Zu klein und Ekelalarm: Eine Bürgerinitiative klagt über unwürdige Zustände des Stahnsdorfer Feuerwehrdepots und fordert nun einen Neubau.

Stahnsdorf - Er wollte schnell die Einsatzmontur überstreifen und dachte, dass noch eine Socke im Stiefel ist. Doch dann hielt ein 24-Jähriger Feuerwehrmann aus Stahnsdorf plötzlich eine tote Ratte in der Hand, sprang herum vor Schreck. Was am Mittwoch im hinfälligen Stahnsdorfer Feuerwehrdepot passiert ist, dürfte der inzwischen fünfjährigen Diskussion um einen neuen Wachenstandort für die Feuerwehr neues Tempo verleihen. Das alte Depot, das heruntergewirtschaftet und viel zu klein ist, ist im Sinne des Wortes zum Rattenloch verkommen. 
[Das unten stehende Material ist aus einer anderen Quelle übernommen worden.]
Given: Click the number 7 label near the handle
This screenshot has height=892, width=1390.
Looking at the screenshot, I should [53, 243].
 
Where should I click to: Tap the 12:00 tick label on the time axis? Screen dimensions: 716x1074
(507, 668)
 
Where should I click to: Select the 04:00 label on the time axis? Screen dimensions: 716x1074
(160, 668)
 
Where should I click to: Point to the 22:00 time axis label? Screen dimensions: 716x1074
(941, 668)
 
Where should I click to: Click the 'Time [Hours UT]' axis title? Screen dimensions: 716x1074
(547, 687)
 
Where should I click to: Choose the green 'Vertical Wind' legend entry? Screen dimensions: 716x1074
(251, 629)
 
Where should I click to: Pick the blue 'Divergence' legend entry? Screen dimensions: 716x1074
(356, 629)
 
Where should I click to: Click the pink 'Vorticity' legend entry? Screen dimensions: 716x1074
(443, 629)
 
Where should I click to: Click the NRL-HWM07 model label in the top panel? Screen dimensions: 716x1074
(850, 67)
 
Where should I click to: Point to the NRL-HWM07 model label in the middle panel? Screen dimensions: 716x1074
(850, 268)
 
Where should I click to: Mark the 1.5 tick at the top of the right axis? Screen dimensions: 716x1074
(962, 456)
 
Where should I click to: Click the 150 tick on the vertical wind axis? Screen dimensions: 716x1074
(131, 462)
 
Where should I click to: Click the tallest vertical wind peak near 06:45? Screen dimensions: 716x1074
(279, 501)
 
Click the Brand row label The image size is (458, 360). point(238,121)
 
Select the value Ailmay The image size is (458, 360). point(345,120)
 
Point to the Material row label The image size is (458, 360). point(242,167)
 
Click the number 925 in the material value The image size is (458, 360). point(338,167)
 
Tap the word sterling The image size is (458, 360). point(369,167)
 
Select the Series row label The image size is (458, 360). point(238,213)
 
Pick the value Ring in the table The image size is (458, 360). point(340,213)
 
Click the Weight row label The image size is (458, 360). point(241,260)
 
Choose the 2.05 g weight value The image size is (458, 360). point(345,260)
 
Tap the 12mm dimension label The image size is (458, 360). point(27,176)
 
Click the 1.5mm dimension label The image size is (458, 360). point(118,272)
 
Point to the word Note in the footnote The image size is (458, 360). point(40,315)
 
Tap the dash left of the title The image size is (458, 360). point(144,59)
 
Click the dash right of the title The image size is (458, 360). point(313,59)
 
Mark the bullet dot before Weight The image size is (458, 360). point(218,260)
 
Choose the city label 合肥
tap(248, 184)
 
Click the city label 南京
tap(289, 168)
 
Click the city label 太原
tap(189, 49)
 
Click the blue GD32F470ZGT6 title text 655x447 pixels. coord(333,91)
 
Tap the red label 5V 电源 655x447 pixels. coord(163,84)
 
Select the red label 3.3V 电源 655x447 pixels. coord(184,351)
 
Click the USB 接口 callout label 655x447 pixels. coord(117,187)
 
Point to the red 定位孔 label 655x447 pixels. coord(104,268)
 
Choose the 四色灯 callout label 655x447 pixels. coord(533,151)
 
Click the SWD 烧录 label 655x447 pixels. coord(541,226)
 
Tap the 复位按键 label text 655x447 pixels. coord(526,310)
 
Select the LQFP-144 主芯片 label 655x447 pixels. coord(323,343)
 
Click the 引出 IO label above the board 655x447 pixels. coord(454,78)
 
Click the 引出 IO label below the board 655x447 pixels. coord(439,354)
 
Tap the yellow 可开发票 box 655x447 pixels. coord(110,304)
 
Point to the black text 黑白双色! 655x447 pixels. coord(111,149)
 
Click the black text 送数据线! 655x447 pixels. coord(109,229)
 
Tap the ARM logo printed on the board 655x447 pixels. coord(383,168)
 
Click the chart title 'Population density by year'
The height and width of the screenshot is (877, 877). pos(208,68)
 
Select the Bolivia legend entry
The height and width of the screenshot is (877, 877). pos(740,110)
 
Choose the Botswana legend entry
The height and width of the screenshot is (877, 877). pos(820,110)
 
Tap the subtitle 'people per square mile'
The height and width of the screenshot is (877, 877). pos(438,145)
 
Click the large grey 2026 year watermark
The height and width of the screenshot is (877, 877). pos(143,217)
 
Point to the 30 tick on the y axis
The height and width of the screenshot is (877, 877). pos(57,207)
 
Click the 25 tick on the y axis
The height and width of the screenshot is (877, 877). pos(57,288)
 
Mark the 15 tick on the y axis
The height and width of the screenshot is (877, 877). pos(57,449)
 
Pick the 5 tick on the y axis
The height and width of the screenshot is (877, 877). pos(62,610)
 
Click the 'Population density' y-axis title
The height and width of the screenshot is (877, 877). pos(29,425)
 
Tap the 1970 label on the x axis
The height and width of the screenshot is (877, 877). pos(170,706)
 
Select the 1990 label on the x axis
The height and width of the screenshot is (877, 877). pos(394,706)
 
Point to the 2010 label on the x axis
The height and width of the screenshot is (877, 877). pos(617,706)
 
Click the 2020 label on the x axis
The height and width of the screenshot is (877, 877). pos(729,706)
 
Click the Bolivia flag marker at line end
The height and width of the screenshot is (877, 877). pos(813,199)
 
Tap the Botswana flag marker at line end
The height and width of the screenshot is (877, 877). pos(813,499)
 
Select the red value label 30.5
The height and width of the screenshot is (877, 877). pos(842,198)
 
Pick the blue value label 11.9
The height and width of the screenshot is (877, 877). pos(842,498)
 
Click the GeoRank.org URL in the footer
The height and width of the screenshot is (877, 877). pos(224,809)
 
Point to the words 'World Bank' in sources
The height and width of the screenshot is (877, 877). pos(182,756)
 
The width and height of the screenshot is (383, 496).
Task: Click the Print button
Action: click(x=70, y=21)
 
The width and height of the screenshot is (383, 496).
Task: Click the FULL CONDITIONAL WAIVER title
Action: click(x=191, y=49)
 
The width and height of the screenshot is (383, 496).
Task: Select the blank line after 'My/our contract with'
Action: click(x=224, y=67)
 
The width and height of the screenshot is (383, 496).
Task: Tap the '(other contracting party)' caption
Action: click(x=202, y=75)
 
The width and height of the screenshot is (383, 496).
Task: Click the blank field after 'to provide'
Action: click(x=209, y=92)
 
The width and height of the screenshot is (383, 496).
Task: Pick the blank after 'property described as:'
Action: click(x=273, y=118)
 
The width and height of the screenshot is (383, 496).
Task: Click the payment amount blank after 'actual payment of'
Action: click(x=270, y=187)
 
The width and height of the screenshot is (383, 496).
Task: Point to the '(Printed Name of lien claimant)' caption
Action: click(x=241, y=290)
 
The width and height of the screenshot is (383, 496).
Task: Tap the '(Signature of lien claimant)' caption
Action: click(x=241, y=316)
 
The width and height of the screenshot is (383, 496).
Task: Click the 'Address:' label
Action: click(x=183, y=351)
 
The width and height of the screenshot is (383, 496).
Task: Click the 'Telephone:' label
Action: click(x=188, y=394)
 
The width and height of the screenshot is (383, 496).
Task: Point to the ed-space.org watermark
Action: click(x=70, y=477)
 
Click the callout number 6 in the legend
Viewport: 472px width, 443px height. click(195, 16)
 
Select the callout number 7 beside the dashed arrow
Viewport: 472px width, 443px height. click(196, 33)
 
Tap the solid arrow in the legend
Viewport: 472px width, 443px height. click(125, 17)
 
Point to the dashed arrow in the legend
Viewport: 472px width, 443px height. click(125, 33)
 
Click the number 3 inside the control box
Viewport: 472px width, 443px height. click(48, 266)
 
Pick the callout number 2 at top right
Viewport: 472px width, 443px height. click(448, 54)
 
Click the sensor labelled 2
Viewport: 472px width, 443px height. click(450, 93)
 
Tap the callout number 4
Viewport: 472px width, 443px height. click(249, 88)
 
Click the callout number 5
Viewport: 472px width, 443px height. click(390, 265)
Was ist passiert? Vor einigen Jahren wurden, weil die neuen Feuerwehrautos nicht mehr in die an sich einmal für Kutschen gebaute Fahrzeughalle passten, Spurrillen in Einfahrt und Halle gefräst. Gummilappen am Tor des denkmalgeschützten Gebäudes sollten vor ungebetenen Gästen schützen, eine Zeit lang hat das auch funktioniert, sagte Feuerwehrchef Sebastian Diwiszek am Freitag den PNN. Doch in diesem Winter seien die Ratten gekommen. „Wir hatten es bemerkt, als unsere Einsatzuniformen angefressen wurden.“

Ratten fressen sich durch neue Monturen

Neun der jeweils rund 1000 Euro teuren Monturen mussten aussortiert werden, weil sie irreparabel beschädigt waren. „Die Ratten hatten sich ausgerechnet die neuen und nicht die alten Monturen ausgesucht. Die wissen, was gut ist“, so Diwiszek bitter. Er nimmt an, dass die Nager das Innenfutter zum Bau von Nestern in den Zwischenwänden des Depots genutzt haben. Jedenfalls bemerkten nun auch die ersten Feuerwehrleute, wie es überall davonhuschte, wenn in der Feuerwache das Licht angeknipst wurde.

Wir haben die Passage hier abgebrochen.